*Activity:* Copy each line below in which the word "agent" occurs.

***** The input *****

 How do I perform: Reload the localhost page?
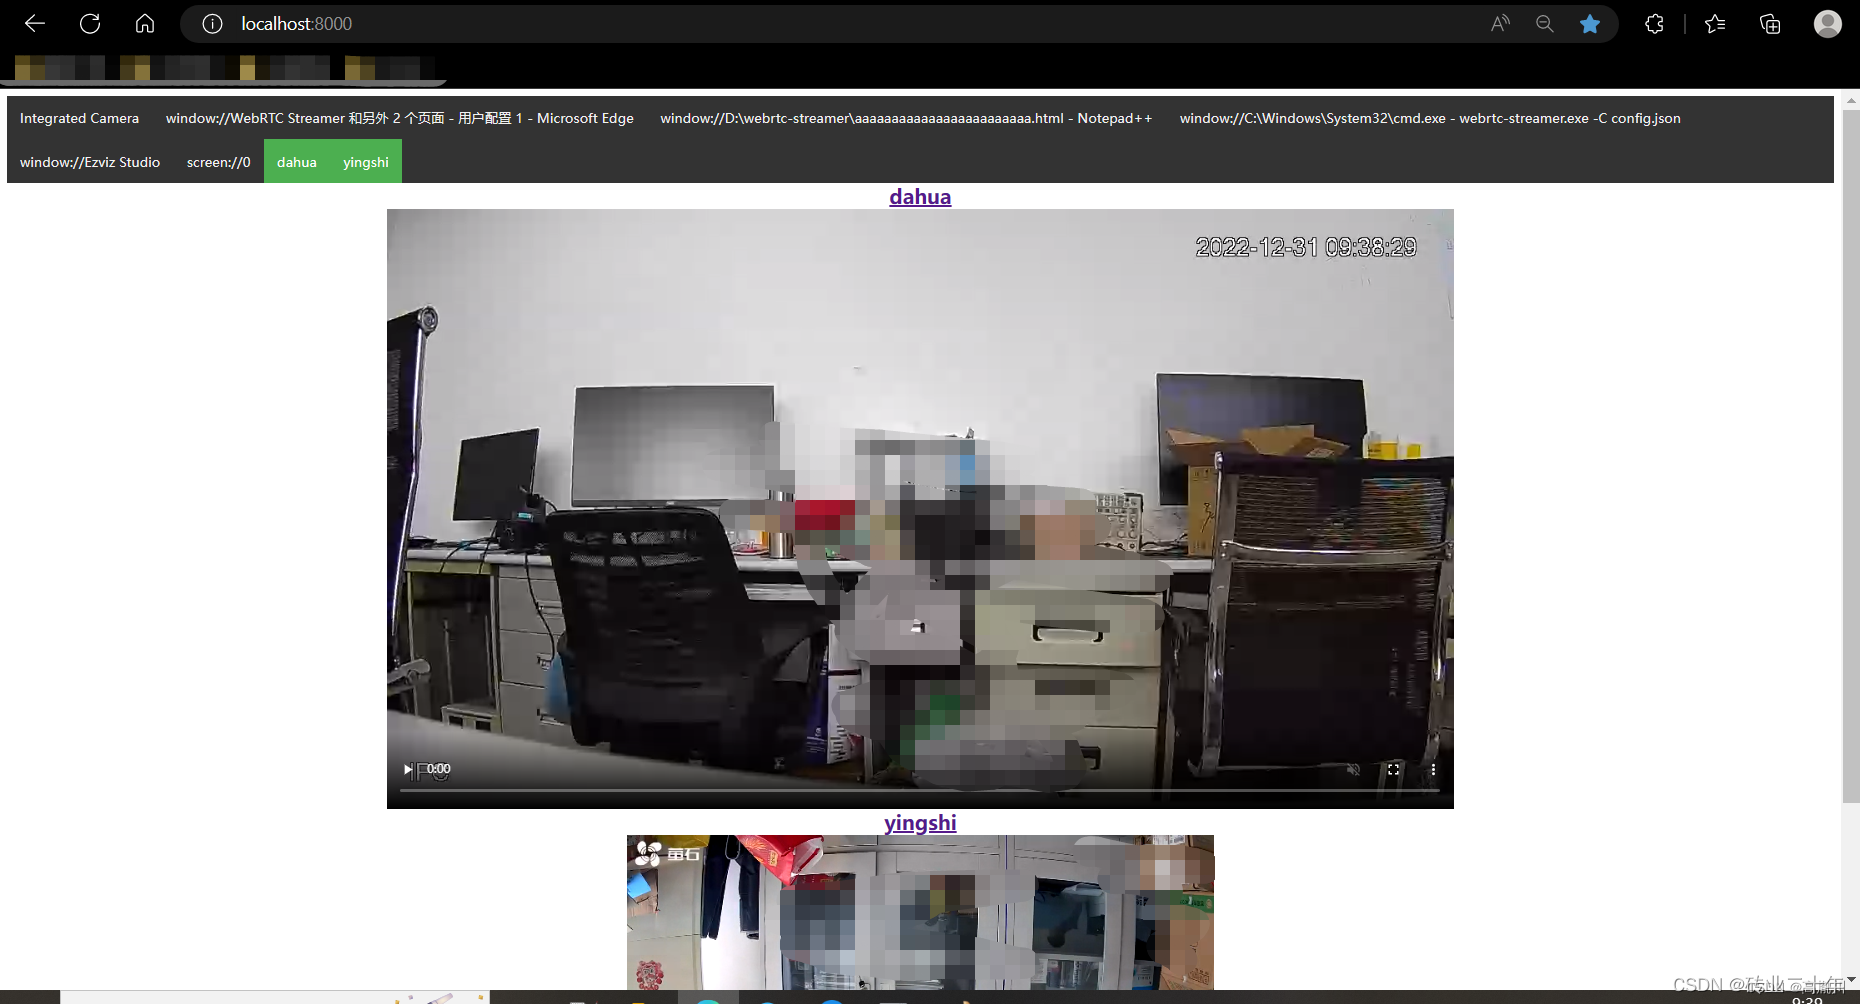point(90,24)

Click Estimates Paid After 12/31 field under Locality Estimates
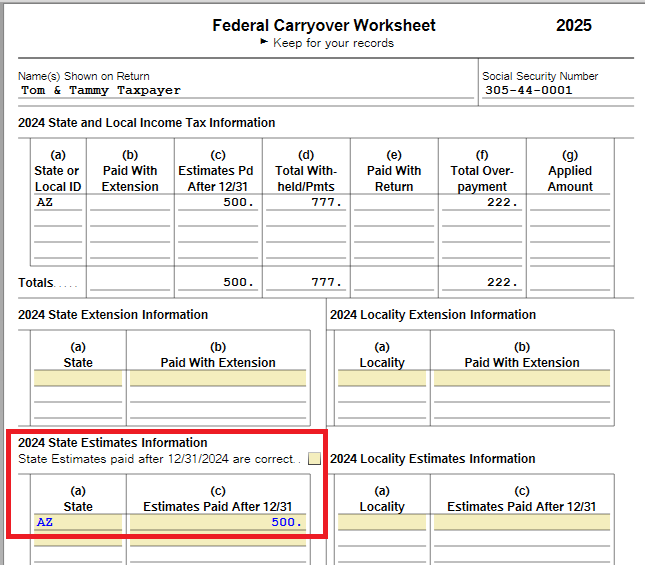coord(521,522)
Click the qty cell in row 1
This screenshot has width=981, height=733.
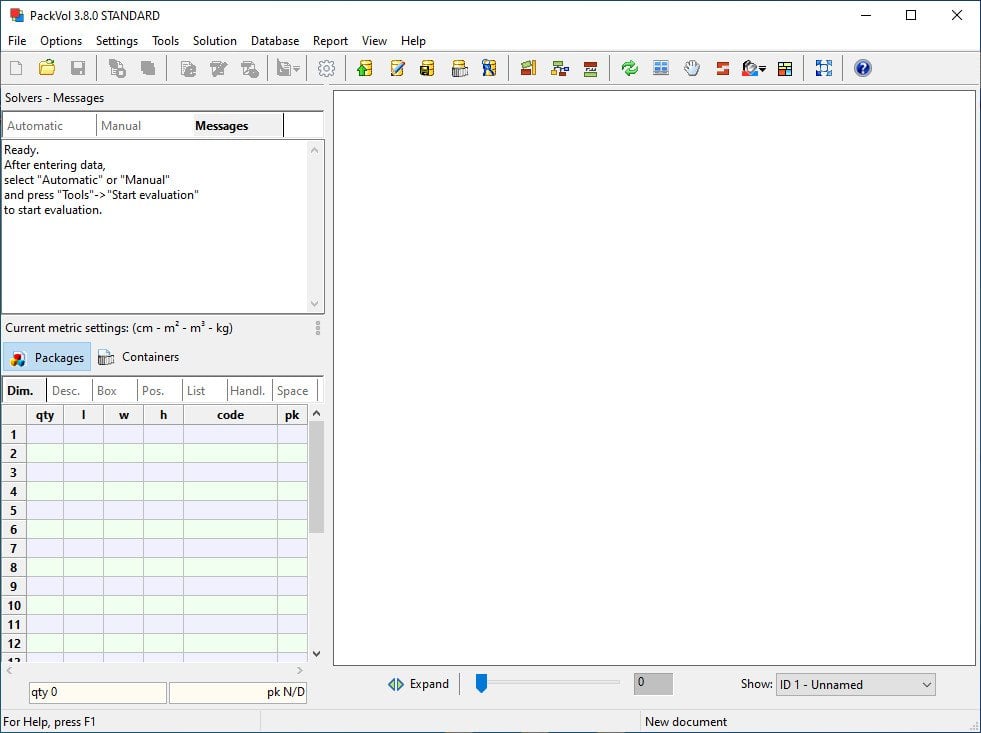click(45, 434)
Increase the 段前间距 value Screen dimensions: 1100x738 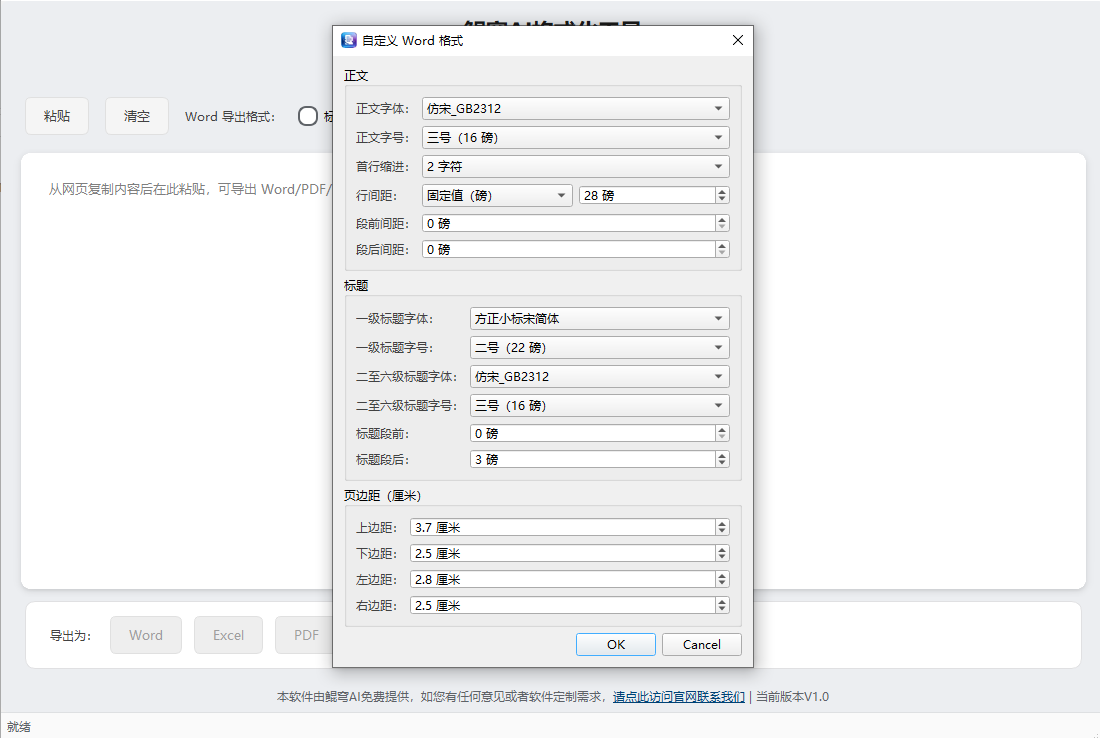click(722, 218)
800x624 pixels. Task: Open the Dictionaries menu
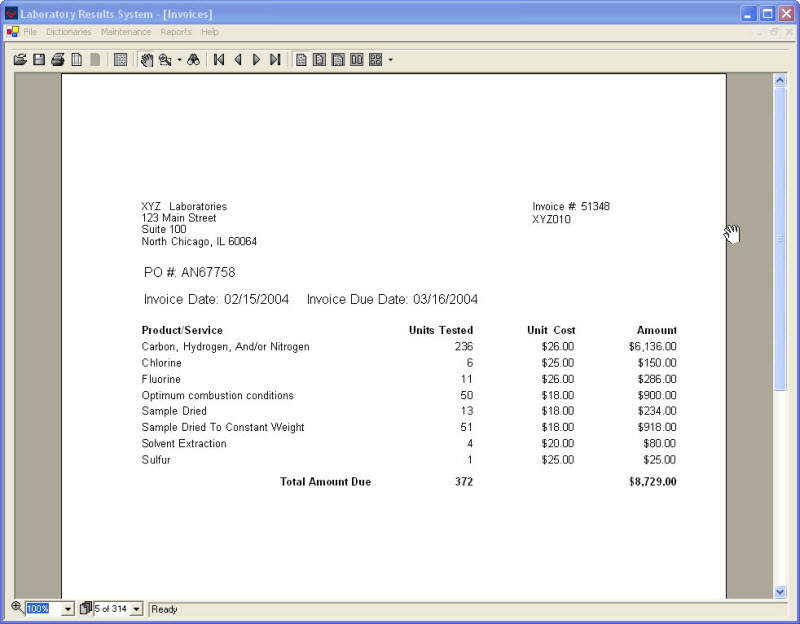[x=69, y=32]
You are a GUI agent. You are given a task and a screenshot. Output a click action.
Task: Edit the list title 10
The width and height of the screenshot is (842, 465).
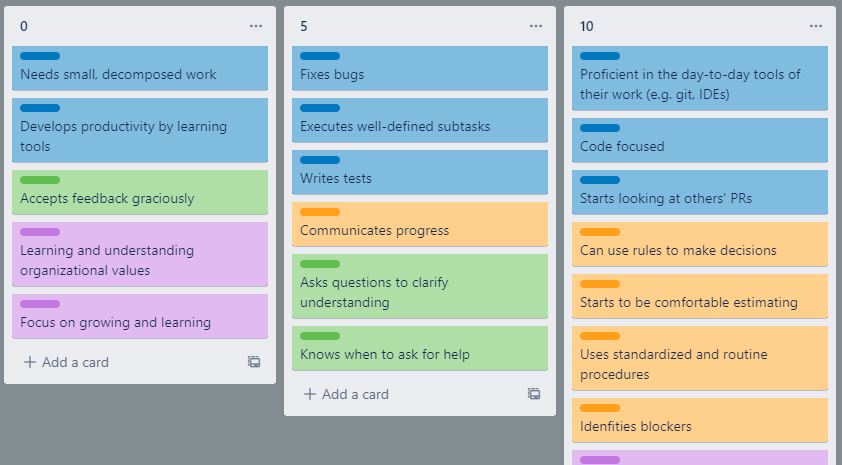pos(587,26)
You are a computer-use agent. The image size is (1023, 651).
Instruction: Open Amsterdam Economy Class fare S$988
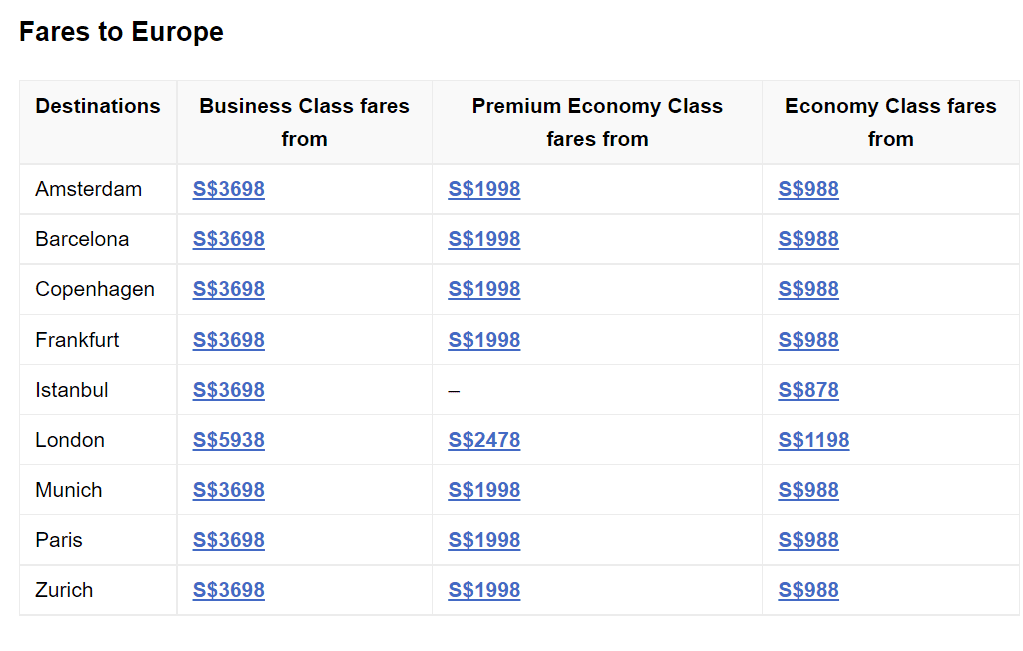tap(808, 189)
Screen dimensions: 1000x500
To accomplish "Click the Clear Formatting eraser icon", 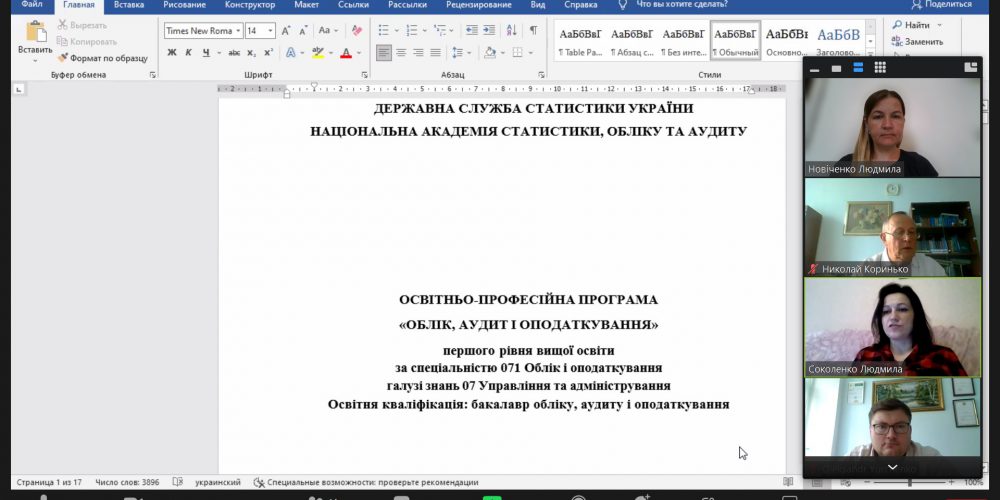I will 357,31.
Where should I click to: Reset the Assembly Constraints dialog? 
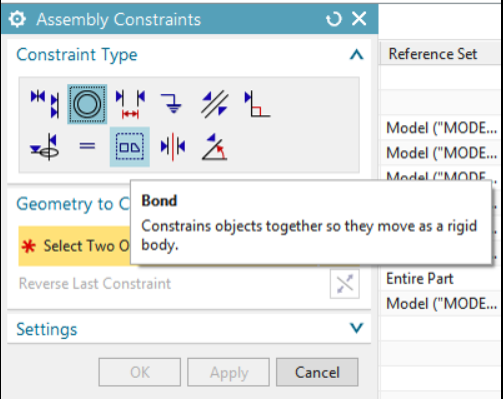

*****

*Completed task:*
You are a GUI agent. You are given a task and a screenshot. Output a click action.
You are a computer-use agent. The image size is (1023, 651).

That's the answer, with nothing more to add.